TORONTO, ONTARIO - SEPTEMBER 07: (L-R) Wim Wenders and Kōji Yakusho attend the "Perfect Days" premiere during the 2023 Toronto International Film Festival at TIFF Bell Lightbox on September 07, 2023 in Toronto, Ontario. (Photo by Shawn Goldberg/Getty Images)
Wim Wenders and Kōji Yakusho at TIFF. (Photo by Shawn Goldberg/Getty Images)Getty Images

While Hirayama is a fictional construct, “the intention was always to make him feel like someone who exists in the real world,” said Yakusho. “Wim would have been happy if the audience felt like, ‘Oh, I wonder if he actually hired a real toilet cleaner and had him be in this film.’ So that was what I went forward with. When I first heard the idea of this story, it sounded like an extremely new experience. And I had this instinct: this could be a beautiful film.”

Born and raised in Nagasaki, Yakusho didn’t intend to become an actor. In his early 20s, he was knocking around at various technical jobs in Tokyo. “I was actually about to go home back to my hometown because it wasn’t working out when I went to a theater show just by chance with a free ticket,” he said. “I enjoyed it. But I also found that not all theater productions were great. But even with the not-great ones, I saw that the actors who were often young, my age, just getting sweaty and doing their best on stage and I envied them. So I thought, ‘maybe it would be more fun to act myself than to go and watch a theater production.’”

“Tampopo”

He applied to Japanese star Tatsuya Nakadai’s “unknown actors” program and passed the test. At age 29, the food fest “Tampopo” (1985) brought Yakusho some recognition, but his breakout role was the technically demanding “Shall We Dance?” (1996), which led to such Hollywood movies as “Memoirs of a Geisha.” In fact, Yakusho was shooting that film in L.A. when Alejandro G. Iñárritu asked him to play the father of Rinko Kikuchi in “Babel” (2006).
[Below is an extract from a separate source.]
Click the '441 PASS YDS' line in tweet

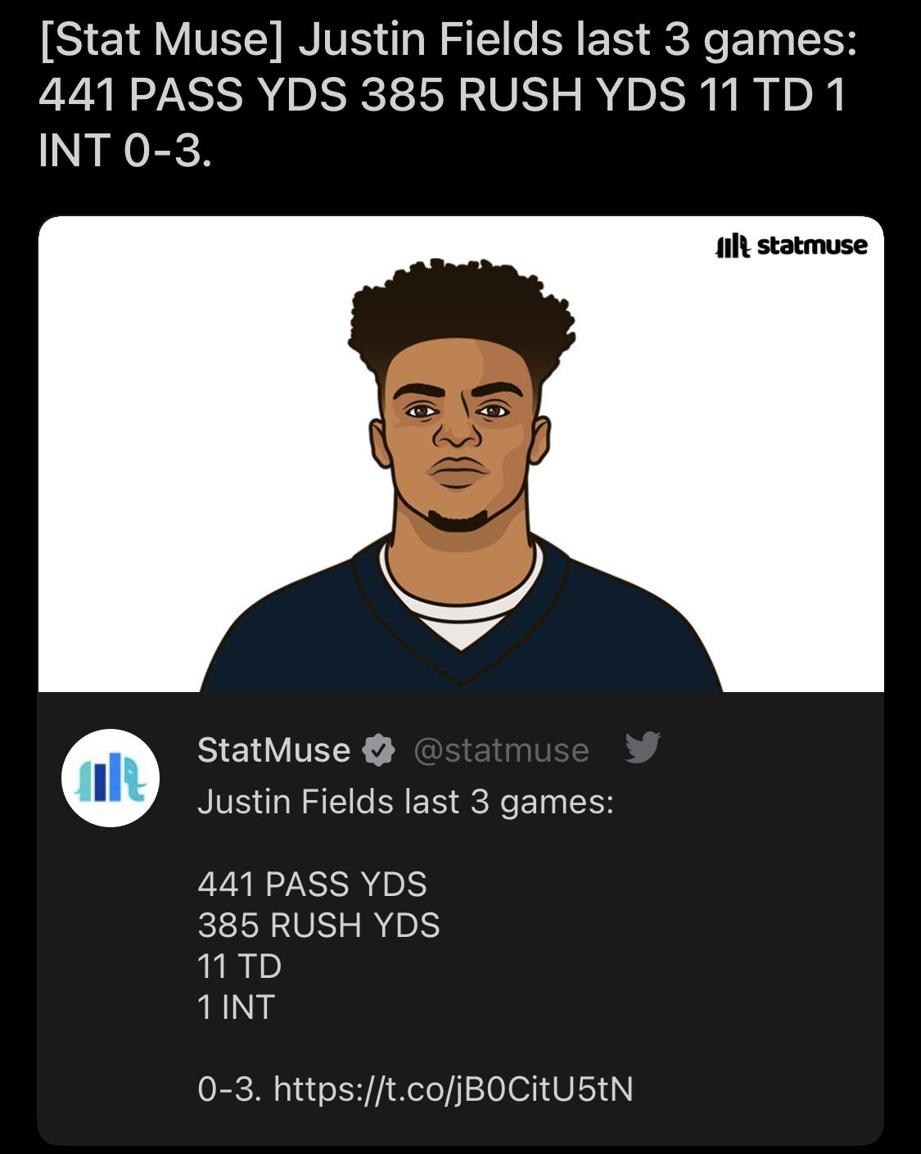312,885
“Perfect Days” is unaccountably moving. And clearly, Yakusho won Best Actor partly because of one extraordinary long close-up on his face while driving and listening to Nina Simone’s “Feeling Good.” One minute, he seems content, the next sad, the next happy again. “That was the last shot,” said Wenders. “He would have this one moment when it came altogether. Almost a little bit of a regret. ‘Did I choose the right life or didn’t I?’ And then the realization, ‘I did.’”

“It was very long; I was wondering when he was going to yell ‘cut,’” said Yakusho. “I was driving at the time so I couldn’t look to the side or look away, which was challenging. But that scene is about the joy. His life is about to get much better from then on, and to arrive there he had to encounter his family the way that he did in order to open a small space in his heart for a warm wind to start blowing through.”

Why is this movie resonating with so many people across so many cultures? “The first half of the film is extremely repetitive,” said Yakusho. “And you start to expect something to happen which is a smart technique used by Director Wim. And when I saw this film, similar to when I look out and see these buildings in New York now, I saw that Hirayama lives at a more relaxed pace. As if he’s living in a forest even though he’s in a huge city. He has no fortune, but he does what he likes. He eats what he likes, and he takes a bath and reads a book that he loves, and he goes to sleep, and that’s his absolute joy. Many city dwellers don’t know that joy. It was a glimpse into that way of living. So maybe it resonates with people because, especially in cities, it encourages you to take a breath and think about life for a moment.”